ACTIVITY: Tell how many lines of the data include the word "checkbox". Nothing but the number belongs in the answer.

SUPPLIED INFORMATION:

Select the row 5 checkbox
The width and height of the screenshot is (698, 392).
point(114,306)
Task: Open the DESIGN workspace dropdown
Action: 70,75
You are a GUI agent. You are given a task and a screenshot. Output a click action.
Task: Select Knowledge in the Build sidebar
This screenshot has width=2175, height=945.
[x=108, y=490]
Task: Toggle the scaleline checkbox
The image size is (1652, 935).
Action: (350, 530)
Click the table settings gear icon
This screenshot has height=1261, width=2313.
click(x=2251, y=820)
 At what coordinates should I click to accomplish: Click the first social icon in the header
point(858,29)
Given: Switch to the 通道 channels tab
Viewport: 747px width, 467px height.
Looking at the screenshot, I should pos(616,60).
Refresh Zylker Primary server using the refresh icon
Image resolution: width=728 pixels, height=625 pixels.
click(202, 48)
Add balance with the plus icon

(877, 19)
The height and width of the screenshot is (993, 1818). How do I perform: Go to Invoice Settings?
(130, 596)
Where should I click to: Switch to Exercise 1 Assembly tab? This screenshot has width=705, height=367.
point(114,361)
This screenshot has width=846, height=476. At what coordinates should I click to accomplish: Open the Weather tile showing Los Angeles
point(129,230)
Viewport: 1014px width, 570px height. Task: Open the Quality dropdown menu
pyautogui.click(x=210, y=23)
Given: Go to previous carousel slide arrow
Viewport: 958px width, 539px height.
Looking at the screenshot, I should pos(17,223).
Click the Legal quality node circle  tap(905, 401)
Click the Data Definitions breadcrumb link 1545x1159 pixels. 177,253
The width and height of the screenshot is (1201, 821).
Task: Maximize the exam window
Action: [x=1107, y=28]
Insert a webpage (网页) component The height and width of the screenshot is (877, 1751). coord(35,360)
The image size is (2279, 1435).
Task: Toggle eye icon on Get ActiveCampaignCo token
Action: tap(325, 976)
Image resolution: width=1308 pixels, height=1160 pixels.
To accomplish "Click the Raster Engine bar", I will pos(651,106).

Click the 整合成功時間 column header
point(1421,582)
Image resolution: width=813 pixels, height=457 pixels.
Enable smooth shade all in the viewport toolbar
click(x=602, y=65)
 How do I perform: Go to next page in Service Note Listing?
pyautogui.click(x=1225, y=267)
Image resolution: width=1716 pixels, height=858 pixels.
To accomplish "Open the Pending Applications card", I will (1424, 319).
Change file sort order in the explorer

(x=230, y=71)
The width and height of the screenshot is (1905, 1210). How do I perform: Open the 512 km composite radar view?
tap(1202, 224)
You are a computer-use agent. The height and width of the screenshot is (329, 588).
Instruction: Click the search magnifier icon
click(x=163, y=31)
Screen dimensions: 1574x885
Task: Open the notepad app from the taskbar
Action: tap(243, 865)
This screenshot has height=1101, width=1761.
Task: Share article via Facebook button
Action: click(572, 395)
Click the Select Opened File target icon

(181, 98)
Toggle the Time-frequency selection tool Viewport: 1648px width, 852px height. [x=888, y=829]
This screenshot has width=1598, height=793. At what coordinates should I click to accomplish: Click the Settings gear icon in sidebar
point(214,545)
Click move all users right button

SOLUTION TO THIS TASK: 2